Count the lines below that contain the string "pixels". Reply with the number only.

[Data records]
════════

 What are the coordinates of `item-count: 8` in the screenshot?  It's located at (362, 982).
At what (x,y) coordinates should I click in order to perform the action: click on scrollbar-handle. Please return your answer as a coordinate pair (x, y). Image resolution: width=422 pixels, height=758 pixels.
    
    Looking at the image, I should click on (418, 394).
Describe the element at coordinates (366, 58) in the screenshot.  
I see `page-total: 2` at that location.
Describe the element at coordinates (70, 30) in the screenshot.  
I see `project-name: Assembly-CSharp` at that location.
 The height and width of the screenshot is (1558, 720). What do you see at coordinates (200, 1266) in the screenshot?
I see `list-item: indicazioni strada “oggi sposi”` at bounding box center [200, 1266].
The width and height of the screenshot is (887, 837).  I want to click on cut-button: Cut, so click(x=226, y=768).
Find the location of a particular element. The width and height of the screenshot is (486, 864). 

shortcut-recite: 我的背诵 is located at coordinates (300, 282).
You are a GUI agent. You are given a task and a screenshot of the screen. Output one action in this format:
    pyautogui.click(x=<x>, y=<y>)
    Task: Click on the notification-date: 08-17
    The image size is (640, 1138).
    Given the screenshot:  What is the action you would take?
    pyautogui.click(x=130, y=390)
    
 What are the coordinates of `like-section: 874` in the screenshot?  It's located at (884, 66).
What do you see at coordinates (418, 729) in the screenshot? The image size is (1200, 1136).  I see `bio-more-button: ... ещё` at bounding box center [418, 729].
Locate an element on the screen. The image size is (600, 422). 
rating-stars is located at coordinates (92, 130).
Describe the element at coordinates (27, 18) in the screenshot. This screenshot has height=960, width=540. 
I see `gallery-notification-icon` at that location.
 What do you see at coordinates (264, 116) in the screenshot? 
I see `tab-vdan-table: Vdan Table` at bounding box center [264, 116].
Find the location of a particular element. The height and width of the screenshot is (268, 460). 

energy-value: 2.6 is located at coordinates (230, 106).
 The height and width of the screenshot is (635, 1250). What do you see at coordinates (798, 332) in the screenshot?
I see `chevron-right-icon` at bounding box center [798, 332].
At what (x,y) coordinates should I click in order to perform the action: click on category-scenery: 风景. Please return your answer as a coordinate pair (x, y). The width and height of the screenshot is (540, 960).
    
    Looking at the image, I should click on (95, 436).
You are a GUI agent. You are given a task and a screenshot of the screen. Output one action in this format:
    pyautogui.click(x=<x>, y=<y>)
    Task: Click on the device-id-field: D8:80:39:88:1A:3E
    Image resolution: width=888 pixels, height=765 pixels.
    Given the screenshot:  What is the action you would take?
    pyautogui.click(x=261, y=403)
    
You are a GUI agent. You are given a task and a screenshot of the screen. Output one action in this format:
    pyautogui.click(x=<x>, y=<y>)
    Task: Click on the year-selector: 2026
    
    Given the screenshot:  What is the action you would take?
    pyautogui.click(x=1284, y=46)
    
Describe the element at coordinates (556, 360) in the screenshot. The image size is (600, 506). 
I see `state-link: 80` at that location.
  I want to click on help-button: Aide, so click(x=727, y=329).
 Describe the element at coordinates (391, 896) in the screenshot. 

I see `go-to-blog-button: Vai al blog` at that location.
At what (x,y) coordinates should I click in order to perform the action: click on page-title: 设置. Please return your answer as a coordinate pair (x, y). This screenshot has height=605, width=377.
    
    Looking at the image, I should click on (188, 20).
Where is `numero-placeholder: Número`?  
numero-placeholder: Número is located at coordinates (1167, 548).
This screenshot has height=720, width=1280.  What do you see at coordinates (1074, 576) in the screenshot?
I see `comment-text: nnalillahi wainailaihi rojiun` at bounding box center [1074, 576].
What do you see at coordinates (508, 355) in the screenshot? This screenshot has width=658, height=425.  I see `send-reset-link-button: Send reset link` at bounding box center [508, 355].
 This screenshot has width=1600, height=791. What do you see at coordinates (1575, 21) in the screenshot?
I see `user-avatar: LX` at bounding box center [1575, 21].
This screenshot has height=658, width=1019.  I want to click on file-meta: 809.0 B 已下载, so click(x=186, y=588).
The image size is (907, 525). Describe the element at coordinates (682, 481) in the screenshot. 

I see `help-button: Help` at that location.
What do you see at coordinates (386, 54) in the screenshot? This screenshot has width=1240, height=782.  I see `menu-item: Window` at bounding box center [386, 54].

════════

ANSWER BELOW
2